The two Phil Parkinsons
If Phil Parkinson could have been in two places at once at Layer Road Colchester on Tuesday night he would have been.
He would have been in the Bradford City dug out watching a team win 2-0. He would have been happy to see James Hanson barge his way past two defenders to power a headed goal in in the first half, he would have been happy to see Kyle Bennett score in the second and at full time he will have reflected that after a hard Winter Spring is starting to come for his Bradford City side.
But he would have been in the Colchester dug out too, ten years ago.
He would have been that rookie manager starting out in the game just as Joe Dunne is now. He would have got the bit between his teeth and got his teeth into City in a way that Colchester failed to do.
One wonders what the one Parkinson would have shared with the other. What he would impart back through a decade of experience. Ten years ago no less than Bantams gaffer Colin Todd was calling Parkinson the enemy of football. Perhaps he would have shared a smile that Parkinson – for any validity in Todd’s statement – will always be better thought of at Valley Parade than the former England player was.
Parkinson took two seasons to get Colchester to the top of League One. After 99 games he had a third wins, a third draws, a third defeats but he stuck to his principals and promotion followed. The older Parkinson might underline that point.
He might say “Son,” as all of us would, “make sure you never let those principals slide. It’s what will matter in the end.”
Parkinson’s time at Charlton Athletic was the holding pattern of his career. A nothing of a time when he was not his own man nor was he surrounded by his own men. He has, he has said, promised Mrs Parkinson that he would assure he would never get into that situation again.
Hull City things were different. He stuck to principals about how he wanted senior players to behave and as a result they stuck the knife into him, between shoulder blade, and it seemed that his chance had gone when Phil Brown took what he had and took it to the Premier League.

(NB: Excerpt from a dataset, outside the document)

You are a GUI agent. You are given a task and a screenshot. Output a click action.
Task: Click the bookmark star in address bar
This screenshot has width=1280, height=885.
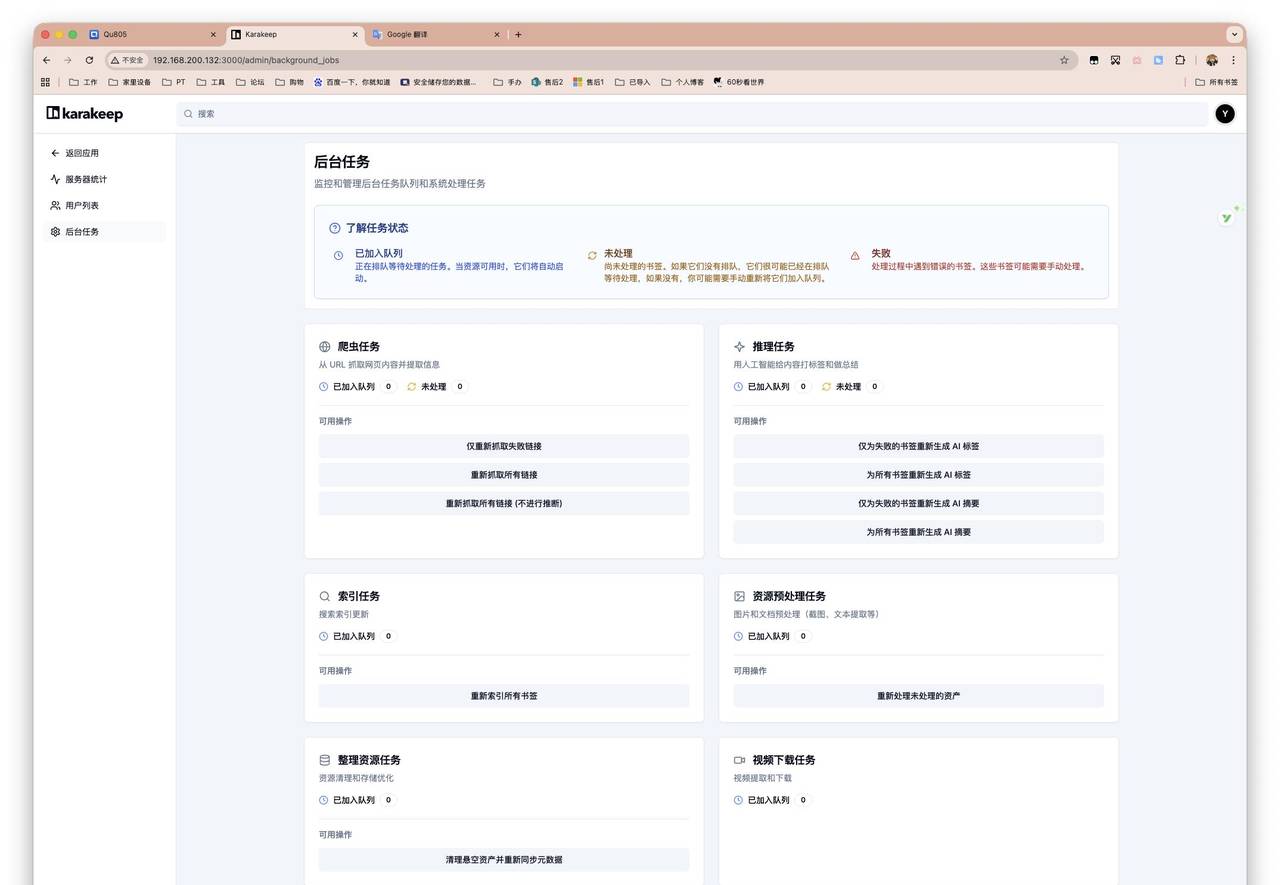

One wonders what it would have been like to be Parkinson in 2007 watching Dean Windass send Hull to the top flight thinking that if only you had allowed Ian Ashbee to do what he wanted then you would have been leading that charge.
“Be calm,” the older Parkinson would have said, “you are making the right decision.”

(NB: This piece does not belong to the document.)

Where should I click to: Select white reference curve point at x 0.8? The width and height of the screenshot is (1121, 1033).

And when Bradford City turned him down to appoint Peter Taylor Parkinson had to cool his heels and not jump at a job that would not have served him well. “Be calm.”
Its hard to imagine that any young, ambitious man would have listened to an echo from the future. “Make your own mistakes” might have been the right thing to say.
And then, thinking of the persistence it has taken to stand by his principals this season, he might have added “but don’t make them twice.”